- [Assigned task]
Whenever a line in the data below includes the string "using", copy it out.

(Collected data entries)
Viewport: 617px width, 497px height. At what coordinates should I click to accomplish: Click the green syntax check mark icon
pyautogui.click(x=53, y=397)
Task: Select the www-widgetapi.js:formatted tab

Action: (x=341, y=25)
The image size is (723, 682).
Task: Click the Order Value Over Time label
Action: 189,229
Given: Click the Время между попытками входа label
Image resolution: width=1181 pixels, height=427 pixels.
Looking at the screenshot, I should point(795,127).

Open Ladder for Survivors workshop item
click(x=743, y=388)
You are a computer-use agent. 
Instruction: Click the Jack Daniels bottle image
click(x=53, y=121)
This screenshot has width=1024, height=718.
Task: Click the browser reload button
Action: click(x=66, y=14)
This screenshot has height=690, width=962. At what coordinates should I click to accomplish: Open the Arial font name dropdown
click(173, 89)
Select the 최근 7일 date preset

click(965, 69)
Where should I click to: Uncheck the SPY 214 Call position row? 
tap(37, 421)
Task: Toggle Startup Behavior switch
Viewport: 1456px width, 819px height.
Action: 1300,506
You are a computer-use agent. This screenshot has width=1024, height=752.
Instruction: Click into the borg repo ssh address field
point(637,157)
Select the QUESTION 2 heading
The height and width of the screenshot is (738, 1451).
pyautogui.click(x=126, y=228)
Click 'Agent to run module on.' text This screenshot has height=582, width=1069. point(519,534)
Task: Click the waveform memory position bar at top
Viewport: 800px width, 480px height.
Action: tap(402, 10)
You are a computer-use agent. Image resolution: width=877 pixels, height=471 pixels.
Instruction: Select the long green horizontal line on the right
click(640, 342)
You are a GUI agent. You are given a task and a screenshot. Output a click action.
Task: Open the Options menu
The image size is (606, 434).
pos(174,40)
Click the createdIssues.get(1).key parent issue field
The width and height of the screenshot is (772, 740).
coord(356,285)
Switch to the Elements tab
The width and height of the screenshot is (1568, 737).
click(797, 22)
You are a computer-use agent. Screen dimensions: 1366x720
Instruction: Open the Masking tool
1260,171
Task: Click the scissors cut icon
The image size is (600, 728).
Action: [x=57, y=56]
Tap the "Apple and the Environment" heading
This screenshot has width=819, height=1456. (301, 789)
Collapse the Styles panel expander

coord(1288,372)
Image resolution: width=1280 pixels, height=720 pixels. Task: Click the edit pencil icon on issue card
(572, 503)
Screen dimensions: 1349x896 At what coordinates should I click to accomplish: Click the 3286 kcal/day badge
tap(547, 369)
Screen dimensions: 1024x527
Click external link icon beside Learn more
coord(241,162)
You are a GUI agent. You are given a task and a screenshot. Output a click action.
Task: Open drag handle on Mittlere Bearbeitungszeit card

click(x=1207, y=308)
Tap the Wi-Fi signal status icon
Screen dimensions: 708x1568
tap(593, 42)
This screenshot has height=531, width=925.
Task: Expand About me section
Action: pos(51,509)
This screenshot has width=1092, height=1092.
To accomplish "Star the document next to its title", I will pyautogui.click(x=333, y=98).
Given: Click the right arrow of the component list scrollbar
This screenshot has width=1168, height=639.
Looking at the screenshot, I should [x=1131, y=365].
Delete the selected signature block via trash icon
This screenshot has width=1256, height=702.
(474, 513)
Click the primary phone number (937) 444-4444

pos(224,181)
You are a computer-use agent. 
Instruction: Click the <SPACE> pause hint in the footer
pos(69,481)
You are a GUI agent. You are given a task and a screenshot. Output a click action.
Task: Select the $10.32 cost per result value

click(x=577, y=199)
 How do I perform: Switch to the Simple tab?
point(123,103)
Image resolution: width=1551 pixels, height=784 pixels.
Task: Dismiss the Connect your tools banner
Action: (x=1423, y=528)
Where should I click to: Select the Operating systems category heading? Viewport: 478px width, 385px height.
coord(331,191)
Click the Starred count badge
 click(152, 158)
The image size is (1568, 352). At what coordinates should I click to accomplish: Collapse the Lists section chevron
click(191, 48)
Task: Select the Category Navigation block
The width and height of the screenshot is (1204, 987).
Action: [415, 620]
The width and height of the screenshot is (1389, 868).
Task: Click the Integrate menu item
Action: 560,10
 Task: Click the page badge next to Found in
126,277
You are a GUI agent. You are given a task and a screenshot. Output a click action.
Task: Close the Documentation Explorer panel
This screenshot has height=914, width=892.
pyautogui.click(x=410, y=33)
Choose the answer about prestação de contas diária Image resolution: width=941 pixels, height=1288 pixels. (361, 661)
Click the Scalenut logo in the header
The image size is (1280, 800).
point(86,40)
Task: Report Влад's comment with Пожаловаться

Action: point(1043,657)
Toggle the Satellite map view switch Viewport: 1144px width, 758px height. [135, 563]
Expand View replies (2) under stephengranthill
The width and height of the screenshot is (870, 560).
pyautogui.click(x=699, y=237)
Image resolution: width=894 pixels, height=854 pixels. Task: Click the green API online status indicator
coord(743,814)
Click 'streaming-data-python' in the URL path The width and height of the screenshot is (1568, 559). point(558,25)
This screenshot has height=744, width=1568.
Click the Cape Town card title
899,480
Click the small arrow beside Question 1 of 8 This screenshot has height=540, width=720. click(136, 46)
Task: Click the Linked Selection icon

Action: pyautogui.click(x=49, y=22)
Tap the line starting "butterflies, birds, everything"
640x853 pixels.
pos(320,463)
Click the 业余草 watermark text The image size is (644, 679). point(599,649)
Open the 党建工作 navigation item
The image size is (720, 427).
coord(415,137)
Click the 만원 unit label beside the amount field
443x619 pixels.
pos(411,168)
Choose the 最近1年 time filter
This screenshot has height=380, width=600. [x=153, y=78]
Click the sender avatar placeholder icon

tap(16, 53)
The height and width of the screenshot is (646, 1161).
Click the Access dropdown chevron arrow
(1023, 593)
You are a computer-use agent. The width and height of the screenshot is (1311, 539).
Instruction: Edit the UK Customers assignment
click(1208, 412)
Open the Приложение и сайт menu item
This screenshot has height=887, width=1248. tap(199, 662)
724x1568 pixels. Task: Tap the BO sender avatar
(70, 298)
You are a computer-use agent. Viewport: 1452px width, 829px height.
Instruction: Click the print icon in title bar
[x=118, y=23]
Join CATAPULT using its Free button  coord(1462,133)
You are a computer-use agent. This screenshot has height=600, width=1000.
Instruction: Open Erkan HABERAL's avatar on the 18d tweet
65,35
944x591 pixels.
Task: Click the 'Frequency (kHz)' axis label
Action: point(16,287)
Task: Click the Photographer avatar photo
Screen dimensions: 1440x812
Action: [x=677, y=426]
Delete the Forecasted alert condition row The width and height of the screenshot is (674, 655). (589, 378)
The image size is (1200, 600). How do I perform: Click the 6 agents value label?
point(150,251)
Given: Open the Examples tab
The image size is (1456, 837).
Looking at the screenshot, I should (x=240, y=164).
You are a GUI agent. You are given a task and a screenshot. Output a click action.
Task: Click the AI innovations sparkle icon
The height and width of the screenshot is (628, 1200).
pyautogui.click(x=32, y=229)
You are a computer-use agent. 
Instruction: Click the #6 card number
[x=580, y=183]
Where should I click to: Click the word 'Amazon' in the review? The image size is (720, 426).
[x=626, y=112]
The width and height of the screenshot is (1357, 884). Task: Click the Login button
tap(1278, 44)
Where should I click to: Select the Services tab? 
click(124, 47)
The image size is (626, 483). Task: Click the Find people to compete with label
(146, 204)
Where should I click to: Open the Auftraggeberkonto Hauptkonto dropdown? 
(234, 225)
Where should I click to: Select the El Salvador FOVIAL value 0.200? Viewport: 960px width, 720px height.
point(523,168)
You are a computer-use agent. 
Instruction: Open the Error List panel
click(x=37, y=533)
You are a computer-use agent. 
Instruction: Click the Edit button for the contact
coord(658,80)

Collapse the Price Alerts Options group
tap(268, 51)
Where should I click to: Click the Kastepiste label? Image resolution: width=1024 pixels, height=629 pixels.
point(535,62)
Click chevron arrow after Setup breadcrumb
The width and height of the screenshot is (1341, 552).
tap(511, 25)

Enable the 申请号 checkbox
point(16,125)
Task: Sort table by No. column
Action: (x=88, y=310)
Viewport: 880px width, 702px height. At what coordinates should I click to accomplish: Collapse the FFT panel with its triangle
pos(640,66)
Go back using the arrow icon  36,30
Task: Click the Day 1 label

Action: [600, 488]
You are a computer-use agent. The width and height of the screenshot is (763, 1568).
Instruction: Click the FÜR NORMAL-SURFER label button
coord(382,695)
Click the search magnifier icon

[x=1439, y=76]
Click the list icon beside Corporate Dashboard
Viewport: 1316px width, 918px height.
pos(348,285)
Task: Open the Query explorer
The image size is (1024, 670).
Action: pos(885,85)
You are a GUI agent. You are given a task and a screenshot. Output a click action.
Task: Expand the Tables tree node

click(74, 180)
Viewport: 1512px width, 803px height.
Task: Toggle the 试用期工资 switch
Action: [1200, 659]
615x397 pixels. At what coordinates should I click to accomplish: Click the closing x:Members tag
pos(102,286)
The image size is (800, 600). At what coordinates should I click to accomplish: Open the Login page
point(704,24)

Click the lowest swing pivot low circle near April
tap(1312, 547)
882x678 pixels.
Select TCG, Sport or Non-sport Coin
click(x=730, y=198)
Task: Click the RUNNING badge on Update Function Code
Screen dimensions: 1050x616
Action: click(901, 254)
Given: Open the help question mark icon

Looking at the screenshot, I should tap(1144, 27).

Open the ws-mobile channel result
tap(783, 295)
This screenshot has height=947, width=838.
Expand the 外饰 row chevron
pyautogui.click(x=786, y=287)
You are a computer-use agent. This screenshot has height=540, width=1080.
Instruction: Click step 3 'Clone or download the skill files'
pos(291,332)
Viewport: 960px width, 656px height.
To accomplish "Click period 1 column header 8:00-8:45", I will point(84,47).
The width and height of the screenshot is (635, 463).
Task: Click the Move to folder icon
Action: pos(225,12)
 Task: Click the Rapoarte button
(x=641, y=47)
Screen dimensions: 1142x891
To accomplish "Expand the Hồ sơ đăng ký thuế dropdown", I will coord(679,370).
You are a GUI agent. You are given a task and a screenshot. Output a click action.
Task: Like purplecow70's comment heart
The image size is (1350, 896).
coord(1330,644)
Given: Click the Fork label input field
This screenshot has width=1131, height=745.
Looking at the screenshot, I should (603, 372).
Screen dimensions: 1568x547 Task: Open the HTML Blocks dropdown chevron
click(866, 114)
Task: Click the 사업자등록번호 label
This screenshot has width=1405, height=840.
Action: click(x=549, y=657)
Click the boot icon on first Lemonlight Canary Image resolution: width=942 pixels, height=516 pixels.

- [Exercise solution]
Join CATAPULT using its Free button  coord(1462,133)
Go back using the arrow icon  36,30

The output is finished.